To be responsive, we need resources right at our fingertips. But how is it possible to have just the right resources when we move between many different classrooms at different grade levels throughout the day?
In this series, we will share some of our “go-to” tools that help us be responsive as we coach in K-6 classrooms. These tools make it easier for us to find just what we need when we need it.
When we coach, one of the most important tools in our tool kit is books—picture books, short stories, poetry, and informational articles are “must-haves.” We need books right at our side that are short, engaging, and filled with ideas and concepts that promote deep thinking and thoughtful conversations in classrooms. Having lots of texts helps us collaborate with teachers to select books for instruction, co-plan lessons, or even find examples of a particular writer’s craft the teacher wants to teach.

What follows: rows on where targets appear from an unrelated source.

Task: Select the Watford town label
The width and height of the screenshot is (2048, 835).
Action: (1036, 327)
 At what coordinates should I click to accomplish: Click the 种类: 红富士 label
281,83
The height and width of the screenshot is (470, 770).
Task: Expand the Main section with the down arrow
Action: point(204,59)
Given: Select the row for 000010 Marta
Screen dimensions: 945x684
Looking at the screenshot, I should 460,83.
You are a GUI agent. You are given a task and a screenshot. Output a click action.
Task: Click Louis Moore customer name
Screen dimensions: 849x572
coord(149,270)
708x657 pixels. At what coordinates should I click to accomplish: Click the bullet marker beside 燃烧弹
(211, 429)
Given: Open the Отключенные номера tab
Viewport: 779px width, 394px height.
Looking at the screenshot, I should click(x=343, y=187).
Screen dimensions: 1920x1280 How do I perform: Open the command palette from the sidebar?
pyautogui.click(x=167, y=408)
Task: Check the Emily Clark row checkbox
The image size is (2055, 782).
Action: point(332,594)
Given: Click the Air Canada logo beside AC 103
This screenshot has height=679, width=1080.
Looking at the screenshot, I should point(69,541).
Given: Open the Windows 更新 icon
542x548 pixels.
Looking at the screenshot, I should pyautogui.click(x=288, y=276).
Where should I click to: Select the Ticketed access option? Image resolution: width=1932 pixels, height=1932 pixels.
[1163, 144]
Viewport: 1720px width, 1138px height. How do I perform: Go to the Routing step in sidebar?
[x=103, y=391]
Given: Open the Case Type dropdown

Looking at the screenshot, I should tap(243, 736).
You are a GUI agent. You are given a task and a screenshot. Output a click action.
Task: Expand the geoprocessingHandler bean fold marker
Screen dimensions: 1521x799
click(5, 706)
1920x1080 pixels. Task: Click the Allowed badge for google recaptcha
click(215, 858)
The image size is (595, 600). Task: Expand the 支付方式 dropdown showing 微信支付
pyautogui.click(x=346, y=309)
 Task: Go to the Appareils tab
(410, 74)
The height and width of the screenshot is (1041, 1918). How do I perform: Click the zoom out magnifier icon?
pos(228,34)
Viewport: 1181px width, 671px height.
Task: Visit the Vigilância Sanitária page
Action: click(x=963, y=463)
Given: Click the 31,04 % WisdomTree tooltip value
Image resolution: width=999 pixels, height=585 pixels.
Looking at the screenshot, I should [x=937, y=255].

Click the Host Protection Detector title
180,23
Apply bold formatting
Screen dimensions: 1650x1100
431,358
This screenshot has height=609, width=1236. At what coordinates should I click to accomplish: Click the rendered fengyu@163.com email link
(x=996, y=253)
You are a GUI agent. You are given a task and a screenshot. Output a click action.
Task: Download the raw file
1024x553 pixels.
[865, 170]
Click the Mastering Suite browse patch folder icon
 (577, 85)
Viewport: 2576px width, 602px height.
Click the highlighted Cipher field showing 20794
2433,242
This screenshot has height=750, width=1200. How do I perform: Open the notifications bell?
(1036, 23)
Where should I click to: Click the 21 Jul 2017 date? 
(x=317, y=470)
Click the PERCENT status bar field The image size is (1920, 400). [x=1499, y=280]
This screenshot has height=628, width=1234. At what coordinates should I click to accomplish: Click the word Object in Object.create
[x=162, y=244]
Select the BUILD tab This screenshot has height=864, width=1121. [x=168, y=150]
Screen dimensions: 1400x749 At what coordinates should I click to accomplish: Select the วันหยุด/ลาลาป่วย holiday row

Instead of lugging around a bag of books, we now purchase one copy of the book on our iPad so that it is with us forever. Digital copies are typically cheaper than hard copies, so this also saves a little money.
Having books on the iPad has opened up many possibilities, and we love that so many titles are just a “tap of a finger” away. Now when we co-plan lessons, we can have many more text choices to share with teachers. The books on the iPad sit alongside the books the teacher has in her classroom, and our choices of texts have expanded significantly. If a teacher wants to use a text on the iPad, we can order a copy from the library or simply use the iPad to teach the lesson.
When we first tried reading a digital text aloud to a classroom of students, we were worried. Would students be able to see the text? Would the iPad be a distraction? But of course, all of our worries were for naught. If the teacher has a document camera, we simply place the text under the camera and students see an enlarged version. If there isn’t a document camera, we read the text just like we would read a picture book. And as for engagement—no worries on that front. As soon as that iPad appears, students quickly gather round.
Having books digitally has a few other benefits. We now “test-run” a book in a classroom to know what students and teachers think of it before purchasing it for the book room. If teachers and students enjoy the book, we can decide to purchase multiple copies or create a new author basket featuring this author’s work for a book room.
We purchase professional books digitally too. When we have the book digitally, we can quickly refer to a specific figure, chart, or quote during a coaching session. When professional books are on the iPad, it is almost as if Richard Allington or Kathy Collins is right by our side as we coach.
Having the professional books available has also sparked teachers’ interests in these texts. Now when we set up professional book clubs or study groups, we know which titles teachers are already interested in reading. This helps us plan upcoming professional development with teachers’ needs and interests in mind.
Of course, we still have a few hard copies of picture books in our bag just in case the iPad isn’t the right tool for a classroom. But digital books have helped us be more responsive, expanded the number of titles we can share with teachers, and reduced the amount of “lugging” we have to do.